JB Pritzker, Governor of Illinois
Pritzker, 59, would probably be the easiest candidate at this time because he has the necessary fortune to launch a campaign for the White House, since he is the heir to the family that owns a major hotel chain. “The host of the Convention [Nacional Demócrata], Illinois Governor JB Pritzker, is the obvious choice. He doesn’t have the background of Vice President Kamala Harris or the governor of California, but as a billionaire he could finance himself overnight and buy the nomination, thus avoiding a civil war at the convention,” explained Republican strategist Dennis Lennox on Friday. Unlike Pritzker, the rest of the names being considered, from Newsom to Shapiro or even Maryland Governor Wes Moore, lack his financial capacity.

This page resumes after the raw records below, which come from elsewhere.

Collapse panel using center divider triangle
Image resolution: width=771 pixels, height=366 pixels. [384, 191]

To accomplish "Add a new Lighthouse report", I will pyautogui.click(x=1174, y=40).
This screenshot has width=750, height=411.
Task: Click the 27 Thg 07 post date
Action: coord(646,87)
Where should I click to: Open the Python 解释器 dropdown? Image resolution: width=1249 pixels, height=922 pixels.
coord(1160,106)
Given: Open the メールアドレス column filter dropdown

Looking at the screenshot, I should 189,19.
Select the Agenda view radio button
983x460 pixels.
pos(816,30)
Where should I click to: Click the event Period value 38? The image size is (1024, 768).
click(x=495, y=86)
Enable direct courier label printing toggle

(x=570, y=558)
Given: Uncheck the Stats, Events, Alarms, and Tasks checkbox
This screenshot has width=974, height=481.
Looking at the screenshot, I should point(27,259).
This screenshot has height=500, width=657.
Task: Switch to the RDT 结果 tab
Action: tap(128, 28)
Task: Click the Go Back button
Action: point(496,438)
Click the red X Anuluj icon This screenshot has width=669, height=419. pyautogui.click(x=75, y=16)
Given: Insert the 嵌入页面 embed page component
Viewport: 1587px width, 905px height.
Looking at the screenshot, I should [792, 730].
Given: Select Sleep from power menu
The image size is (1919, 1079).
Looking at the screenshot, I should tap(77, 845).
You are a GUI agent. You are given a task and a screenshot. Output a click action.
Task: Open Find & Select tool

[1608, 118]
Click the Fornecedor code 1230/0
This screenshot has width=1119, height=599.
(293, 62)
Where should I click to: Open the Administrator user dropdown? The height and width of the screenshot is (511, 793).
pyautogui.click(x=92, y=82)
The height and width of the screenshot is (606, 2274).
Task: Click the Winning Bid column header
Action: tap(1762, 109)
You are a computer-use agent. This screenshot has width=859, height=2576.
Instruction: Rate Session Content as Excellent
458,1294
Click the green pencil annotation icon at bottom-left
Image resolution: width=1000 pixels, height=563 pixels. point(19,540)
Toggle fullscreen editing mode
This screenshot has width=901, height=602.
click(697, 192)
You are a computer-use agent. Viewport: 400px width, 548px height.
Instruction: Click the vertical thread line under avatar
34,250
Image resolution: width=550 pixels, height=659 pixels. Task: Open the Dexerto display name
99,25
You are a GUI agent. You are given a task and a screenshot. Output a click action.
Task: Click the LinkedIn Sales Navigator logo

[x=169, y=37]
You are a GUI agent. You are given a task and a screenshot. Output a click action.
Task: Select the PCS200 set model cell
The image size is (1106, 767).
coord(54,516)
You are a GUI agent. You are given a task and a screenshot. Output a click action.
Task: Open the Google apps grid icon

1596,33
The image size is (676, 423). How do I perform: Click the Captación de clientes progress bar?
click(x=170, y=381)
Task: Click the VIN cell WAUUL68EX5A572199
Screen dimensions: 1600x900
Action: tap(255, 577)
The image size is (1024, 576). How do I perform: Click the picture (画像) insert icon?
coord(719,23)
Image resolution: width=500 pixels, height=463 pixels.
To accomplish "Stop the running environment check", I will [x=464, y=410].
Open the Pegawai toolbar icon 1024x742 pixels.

Pritzker is as controversial as Newsom. As governor, he signed a law last year that eliminated cash bail altogether, leaving it up to judges to decide whether to release or jail a suspect. His family has poured millions of dollars into transgender causes, while he signed education bills that mandated a gender identity curriculum for children as young as five and hormone blockers for children as young as eight.
Gretchen Whitmer, Governor of Michigan
The 52-year-old governor of another pivotal state — remembered for the closure of the State’s economy during the pandemic, in open defiance of the Trump Administration — has quickly risen through the ranks of well-known Democratic leaders. Last year she created a national political group to position herself for 2028. Like Harris, Newsom and Pritzker, Whitmer has not expressed interest in stepping forward and maintained her support for Biden after the debate.
In October 2020, she made headlines when the FBI uncovered a plot by a group of Trump supporters to kidnap her. The politician attributed the plan to the Republican’s incendiary rhetoric. A former senator, in the 2022 midterm elections she helped offset the Democrats’ defeat by beating her Republican rival by 11 points. Her victory allowed her party to regain the Michigan Congress for the first time in decades.
A progressive, she has passed laws on gun control and clean energy. She has also approved popular tax cuts for small businesses and the passive classes. Whitmer has already hinted at her ambitions for the White House, urging her voters to 2028. According to the website The Hillthe ideal ticket in an emergency would be Whitmer and Shapiro, because Biden is currently behind Trump in both Michigan and Pennsylvania, two of the seven decisive swing states.
Progressive Democrats out of the game
The defeat this week in New York of the progressive Jamal Bowmaan, defender of the Palestinian cause, at the hands of a moderate Democrat financed by lobbies pro-Israelism may be the swan song of the party’s leftmost faction. Greeted at the end of the last decade as green shoots in front of the aged establishment, the members of the so-called Squad, with Congresswoman Alexandria Ocasio-Cortez at the head, no longer seem to constitute a replacement to regenerate and rejuvenate the party. Bowman’s defeat is the first for a member of the Squad since the formation of this informal current against Trump in 2018. Other members of the group are Ilhan Omar and Rashida Tlaib, both of Arab origin and highly critical of Biden’s support for Israel. The division within the Democrats over the Gaza war has already claimed its first victim and sapped power from the progressives.